The crew of the space shuttle Atlantis is now prepping for its final flight on June 28, the last ever in the space shuttle program. After this, the United States is earthbound, with no alternative way to reach its segment of the International Space Station (ISS), not to mention other potential destinations, like the moon.
But the upcoming Orion craft from Lockheed Martin looks like it's up to the task, and then some: Instead of the moon, Orion might be going to Mars.
Orion is a deep-space vehicle that has been designed as backup craft, in case of an emergency aboard the ISS. But Lockheed Martin has grander plans in mind. MSNBC writes:
Under the new plan, Orion vehicles would primarily serve as escape ships for space station crews, and they could play a role in future deep space exploration. Lockheed has seized upon the latter possibility, drawing up plans to send several linked-up Orion capsules to an asteroid -- a potential manned mission called "Plymouth Rock."
The aerospace firm has also developed several other scenarios, which it envisions leading eventually to a manned Mars mission with Orion. In addition to Plymouth Rock, the possibilities include a mission to the Lagrangian Point over the far side of the moon and a journey to the moons of Mars that would complement robotic missions on the Martian surface, officials said.

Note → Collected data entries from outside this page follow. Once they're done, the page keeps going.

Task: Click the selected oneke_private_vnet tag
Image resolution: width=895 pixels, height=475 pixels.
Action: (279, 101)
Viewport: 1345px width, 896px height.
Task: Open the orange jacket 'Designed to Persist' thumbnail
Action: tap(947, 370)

Of course, the Russian Federal Space Agency (Roscosmos) already has a docked Soyuz spacecraft on the ISS for emergencies. And Roscosmos won't have interruption of craft to the ISS, like NASA has. (And let's not forget of the triumph of Mir, the Russian space station that kept cosmonaut Valeri Polyakov on board for 437 days, as well as allowed Anatoly Solovyev to spend 82 hours on accumulated spacewalks.)
For a look at Roscosmos' step-by-step plans to own space by 2015, take a look at this.
Orion should begin flight-testing in 2013.